Janet Yellen, President-elect Joe Biden's nominee to lead the Treasury Department, made the case for aggressive economic relief, urging lawmakers to "act big" to fight the financial fallout from the coronavirus pandemic.

At her confirmation hearing Tuesday before the Senate Finance Committee, Yellen pressed lawmakers to pass the $1.9 trillion spending package that the incoming administration has proposed to keep families and businesses afloat as well as to accelerate vaccinations against COVID-19.

"Without further action, we risk a longer, more painful recession now and longer-term scarring of the economy later," Yellen said. "In the long run, I believe the benefits will far outweigh the costs."

Yellen, a labor economist who chaired the Federal Reserve from 2014 to 2018, would be the first woman to lead the Treasury Department. Her nomination has the backing of all the living former Treasury secretaries, both Democrats and Republicans.

Democrats argue that the government was too quick to withdraw support for the economy during the global financial crisis, saying it contributed to a slow recovery. But committee Republicans expressed doubts about some parts of the Biden proposal, which includes a $15 minimum wage and substantial aid to state and local governments.

"Now is not the time to enact a laundry list of liberal, structural economic reforms," said Sen. Chuck Grassley, R-Iowa, the committee's chairman.

GOP critics also expressed concern about adding to the federal debt.

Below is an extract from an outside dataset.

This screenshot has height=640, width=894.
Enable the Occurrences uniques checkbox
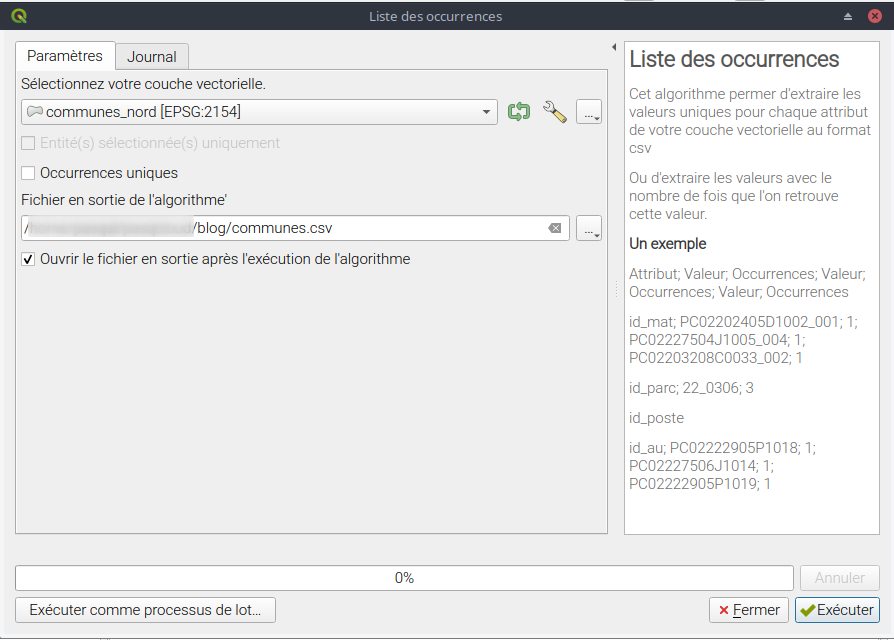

Yellen agreed that fiscal responsibility is an important, long-term goal. But she argued that with interest rates at historic lows, it would be a mistake for the federal government to pinch pennies at a time when COVID-19 is killing thousands of Americans every day.

"The most important thing, in my view, that we can do today to put us on the path to fiscal sustainability is to defeat the pandemic," Yellen said.

She argued that government spending is necessary not only to provide immediate help to struggling families and small businesses but also to fund investments in infrastructure, research and worker training in an effort to promote more equitable growth over the long term.

"Well before COVID-19 infected a single American, we were living in a K-shaped economy — where wealth built upon wealth while working families fell farther and farther behind," Yellen said. "This was especially true for people of color."